Give ‘er another go in full below. That’s one hell of a shift from Johansen.

Comments (12)

  1. Great post.

    Is there anything Filppula could have done differently? In all the screen shots he doesn’t seem to be providing support to his teammates or covering anyone in particular, and it kinda ends up being his man who scores.

    • I’m thinking Filppula starts out okay — he moves into a soft spot to receive a pass on the turnover. Malone passes to Carle instead, and Filppula might still be thinking he’s going to get a pass until the puck goes to Sustr.

      At that point, Filppula’s out of position, and can’t really do anything.

      But I understand your suspicion. I think he takes two steps during the entire sequence, which never looks good.

      • He’s trying to provide support for his wingers on presumed breakouts. Heading over to Malone is fine, mirroring the puck as it comes back to be support on the other wing. By the time Johansen gets the puck and fires it, he can be excused for not having anyone in coverage.
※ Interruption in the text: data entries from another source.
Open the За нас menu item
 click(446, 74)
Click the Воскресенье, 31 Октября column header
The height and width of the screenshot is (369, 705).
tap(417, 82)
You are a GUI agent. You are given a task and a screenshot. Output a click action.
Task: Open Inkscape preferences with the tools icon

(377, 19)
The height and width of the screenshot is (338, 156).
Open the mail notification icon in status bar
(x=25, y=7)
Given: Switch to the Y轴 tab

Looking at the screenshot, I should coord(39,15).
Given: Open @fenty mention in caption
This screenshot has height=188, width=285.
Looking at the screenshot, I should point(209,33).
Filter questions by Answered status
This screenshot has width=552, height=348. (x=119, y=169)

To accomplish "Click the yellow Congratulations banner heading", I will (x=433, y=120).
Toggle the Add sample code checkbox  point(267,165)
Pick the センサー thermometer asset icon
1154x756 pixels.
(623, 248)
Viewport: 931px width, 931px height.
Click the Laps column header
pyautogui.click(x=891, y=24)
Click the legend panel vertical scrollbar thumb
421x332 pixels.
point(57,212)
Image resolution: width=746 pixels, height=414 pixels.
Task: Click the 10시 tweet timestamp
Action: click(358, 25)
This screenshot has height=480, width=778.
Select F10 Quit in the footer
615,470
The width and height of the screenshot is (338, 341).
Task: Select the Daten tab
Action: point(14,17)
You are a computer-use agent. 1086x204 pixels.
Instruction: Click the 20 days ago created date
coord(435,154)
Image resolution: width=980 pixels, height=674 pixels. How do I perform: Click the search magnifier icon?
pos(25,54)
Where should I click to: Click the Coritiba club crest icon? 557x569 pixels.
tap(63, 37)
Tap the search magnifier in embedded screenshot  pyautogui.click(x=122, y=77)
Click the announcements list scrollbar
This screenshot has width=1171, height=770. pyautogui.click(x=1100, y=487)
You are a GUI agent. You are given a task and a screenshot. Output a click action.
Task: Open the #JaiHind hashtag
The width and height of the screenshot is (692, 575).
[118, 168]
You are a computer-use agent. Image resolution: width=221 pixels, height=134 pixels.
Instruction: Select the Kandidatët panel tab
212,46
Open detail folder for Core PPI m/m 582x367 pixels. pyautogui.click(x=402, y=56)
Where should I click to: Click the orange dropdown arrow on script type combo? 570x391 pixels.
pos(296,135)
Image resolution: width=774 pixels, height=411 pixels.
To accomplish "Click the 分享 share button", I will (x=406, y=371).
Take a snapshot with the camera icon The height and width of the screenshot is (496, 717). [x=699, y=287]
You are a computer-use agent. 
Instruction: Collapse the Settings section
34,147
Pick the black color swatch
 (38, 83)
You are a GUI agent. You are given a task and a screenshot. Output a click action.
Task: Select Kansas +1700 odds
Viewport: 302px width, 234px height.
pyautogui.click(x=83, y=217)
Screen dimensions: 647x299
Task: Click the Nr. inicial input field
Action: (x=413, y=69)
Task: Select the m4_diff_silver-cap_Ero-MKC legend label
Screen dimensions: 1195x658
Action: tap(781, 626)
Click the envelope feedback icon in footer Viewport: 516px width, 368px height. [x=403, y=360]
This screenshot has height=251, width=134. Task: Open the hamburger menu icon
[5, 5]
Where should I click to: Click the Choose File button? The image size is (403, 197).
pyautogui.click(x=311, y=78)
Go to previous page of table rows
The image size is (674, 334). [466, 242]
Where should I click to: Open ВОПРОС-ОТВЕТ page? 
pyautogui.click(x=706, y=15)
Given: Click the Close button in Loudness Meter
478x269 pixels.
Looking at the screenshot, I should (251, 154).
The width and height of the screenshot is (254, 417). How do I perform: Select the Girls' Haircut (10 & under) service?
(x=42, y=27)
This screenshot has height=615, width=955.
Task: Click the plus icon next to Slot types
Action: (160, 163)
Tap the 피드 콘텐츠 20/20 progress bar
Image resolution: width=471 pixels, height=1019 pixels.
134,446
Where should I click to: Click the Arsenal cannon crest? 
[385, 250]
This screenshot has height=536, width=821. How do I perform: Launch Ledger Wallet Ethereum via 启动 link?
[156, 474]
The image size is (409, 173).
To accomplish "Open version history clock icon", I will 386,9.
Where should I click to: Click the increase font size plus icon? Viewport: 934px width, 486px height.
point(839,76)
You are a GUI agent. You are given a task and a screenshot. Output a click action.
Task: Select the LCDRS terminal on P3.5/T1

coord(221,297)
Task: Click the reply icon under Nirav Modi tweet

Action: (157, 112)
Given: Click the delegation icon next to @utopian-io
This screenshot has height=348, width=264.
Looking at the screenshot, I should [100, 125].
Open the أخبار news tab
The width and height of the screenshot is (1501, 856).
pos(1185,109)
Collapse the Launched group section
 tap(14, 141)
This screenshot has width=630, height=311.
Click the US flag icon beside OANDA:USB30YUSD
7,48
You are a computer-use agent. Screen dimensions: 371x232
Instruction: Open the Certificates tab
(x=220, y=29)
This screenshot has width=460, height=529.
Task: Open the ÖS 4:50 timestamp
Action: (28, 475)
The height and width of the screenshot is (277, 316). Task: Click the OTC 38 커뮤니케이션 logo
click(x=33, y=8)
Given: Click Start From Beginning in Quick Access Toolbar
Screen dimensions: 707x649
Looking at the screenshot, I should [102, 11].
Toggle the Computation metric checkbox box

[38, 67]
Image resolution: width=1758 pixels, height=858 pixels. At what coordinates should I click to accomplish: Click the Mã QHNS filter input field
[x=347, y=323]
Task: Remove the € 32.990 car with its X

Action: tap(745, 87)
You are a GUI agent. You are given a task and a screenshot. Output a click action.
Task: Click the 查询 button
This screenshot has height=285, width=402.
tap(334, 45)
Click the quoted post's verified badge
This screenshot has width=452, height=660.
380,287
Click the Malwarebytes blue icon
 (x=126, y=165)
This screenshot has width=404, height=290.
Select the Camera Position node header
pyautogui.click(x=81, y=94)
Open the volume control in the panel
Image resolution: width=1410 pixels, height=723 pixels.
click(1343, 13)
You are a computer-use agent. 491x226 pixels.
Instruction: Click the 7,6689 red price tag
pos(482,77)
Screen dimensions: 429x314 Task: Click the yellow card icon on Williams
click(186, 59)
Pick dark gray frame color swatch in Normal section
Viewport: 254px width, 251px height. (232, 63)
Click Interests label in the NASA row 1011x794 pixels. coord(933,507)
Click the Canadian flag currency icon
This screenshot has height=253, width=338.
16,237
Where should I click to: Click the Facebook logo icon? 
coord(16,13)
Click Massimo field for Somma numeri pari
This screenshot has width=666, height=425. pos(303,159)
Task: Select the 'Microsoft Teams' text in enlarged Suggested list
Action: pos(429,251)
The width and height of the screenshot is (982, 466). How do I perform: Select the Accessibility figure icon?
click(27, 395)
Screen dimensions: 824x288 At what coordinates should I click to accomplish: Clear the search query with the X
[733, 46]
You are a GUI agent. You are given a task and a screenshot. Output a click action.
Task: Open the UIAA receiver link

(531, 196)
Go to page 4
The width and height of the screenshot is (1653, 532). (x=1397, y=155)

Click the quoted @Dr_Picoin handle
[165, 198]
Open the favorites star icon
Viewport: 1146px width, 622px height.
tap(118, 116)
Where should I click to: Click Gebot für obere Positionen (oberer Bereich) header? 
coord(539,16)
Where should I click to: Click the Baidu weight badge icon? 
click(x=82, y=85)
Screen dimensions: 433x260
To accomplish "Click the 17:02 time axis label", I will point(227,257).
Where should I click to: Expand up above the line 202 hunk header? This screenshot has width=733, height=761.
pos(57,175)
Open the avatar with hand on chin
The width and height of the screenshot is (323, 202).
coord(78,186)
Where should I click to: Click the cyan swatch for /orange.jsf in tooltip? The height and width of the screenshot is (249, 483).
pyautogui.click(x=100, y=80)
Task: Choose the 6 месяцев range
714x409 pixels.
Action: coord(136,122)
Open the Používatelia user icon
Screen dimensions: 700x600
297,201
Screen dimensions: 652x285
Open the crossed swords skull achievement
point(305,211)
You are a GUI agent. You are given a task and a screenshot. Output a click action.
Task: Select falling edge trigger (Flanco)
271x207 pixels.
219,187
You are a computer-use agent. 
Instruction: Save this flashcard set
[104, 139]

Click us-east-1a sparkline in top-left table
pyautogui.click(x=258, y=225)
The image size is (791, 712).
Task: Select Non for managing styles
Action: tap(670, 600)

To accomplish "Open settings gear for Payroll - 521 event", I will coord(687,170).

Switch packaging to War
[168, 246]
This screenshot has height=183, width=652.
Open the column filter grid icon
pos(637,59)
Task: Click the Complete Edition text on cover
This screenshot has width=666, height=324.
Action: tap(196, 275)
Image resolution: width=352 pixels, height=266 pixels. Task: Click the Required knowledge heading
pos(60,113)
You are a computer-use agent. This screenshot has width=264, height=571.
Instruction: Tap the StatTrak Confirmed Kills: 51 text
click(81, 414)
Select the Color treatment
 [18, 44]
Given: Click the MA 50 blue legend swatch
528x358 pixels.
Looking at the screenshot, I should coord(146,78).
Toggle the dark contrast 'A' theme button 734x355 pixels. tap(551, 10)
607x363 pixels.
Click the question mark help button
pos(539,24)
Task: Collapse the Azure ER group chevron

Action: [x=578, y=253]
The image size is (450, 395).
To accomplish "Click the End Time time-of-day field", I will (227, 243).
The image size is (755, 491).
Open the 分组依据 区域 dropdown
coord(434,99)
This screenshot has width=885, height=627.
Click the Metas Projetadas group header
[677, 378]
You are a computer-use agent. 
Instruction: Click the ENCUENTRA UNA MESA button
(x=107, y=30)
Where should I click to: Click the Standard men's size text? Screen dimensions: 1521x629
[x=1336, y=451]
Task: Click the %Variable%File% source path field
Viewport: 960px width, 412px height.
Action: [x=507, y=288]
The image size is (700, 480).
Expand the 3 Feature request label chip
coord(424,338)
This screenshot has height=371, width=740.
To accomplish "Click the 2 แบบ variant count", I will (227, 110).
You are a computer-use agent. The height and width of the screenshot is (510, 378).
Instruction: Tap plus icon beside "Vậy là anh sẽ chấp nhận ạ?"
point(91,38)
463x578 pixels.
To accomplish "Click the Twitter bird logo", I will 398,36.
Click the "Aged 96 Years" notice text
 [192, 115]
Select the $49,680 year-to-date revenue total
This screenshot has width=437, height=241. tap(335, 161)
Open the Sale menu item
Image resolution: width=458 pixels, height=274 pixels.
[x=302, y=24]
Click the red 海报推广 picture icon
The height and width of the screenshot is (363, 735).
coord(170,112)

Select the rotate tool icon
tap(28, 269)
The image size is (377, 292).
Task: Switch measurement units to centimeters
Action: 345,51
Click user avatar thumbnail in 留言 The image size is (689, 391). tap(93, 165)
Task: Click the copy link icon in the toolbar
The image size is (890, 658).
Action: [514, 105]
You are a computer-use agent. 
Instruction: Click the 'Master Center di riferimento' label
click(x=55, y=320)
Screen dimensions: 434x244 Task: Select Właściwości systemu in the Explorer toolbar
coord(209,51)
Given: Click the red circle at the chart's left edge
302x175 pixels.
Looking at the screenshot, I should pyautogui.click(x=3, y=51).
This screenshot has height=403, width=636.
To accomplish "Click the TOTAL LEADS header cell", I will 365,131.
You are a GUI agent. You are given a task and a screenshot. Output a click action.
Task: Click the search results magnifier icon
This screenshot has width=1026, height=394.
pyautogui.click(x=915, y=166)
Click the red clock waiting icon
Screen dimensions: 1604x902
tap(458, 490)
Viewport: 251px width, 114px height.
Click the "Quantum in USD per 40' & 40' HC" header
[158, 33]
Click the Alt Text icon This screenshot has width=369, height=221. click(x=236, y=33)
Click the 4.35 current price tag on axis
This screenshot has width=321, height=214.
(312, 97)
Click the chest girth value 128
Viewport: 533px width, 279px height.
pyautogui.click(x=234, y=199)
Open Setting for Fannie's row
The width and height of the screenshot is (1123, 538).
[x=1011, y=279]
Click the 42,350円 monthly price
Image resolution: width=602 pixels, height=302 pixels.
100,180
  2. Ryan Johansen is a strange beast. He came in as a 4th overall pick, with tons of offensive talent and has taken a strange route to being good. Most highly picked offensively talented guys figure out the offensive side first, while the defense is a work in progress. Johansen has became a very good defensive center, with great positioning, great on draws, and usually takes the opponents best players. He’s just now figuring out how to score. He kind of did the reverse of most young talents. Strange.

    • Columbus did a good job developing RyJo after a history of failed high draft choices. Todd Richards was getting a lot of flak last year for making RyJo skate on the fourth line, earn his ice time, presumably to teach him the defensive game, which makes the coach look smart now. Now SRF (a nickname I hope doesn’t stick) is getting the confidence on the offensive side, and what a sick shot he’s got! Thanks, Justin for the RyJo love…

    • That was from his coaching when he was with the Portland Winter Hawks. Mike Johnston is doing a terrific job developing talent in the WHL. Johan got up to Lumbus pretty young, but had done all the WHL damage he could. Off season work has paid off for him, and as he gets stronger, he should continue to develop. We are hoping that Nino takes the same path now that he is with the Wild. Both of them went up young, so had to stay up their first year. Their second season they went down to the AHL for a spell, and now should stick.

  3. From a hockey newbie: what do you mean by “eat it”?

    • He means, don’t move the puck. Get hit by the forechecker and keep the puck in your feet. This will create a multiplayer scrum, or a faceoff. Not sexy, but should be safe.

  4. These Systems Analyst posts are some of the best things since beer.

  5. Is this whole scenario avoided if Malone skates back towards the puck that’s coming up the boards? It looks like he backs off once he sees the puck wrapping around and then he comes to a complete stop once he knows it’s going to be his puck.

    Why not relieve the pressure from the pinch and give yourself more time?

  6. As someone who’s just started playing at 27 (I’m 30 now), these post are invaluble to learning some of these subtle X and O-type things I never got to learn growing up. So yeah Kaz, almost as good as beer!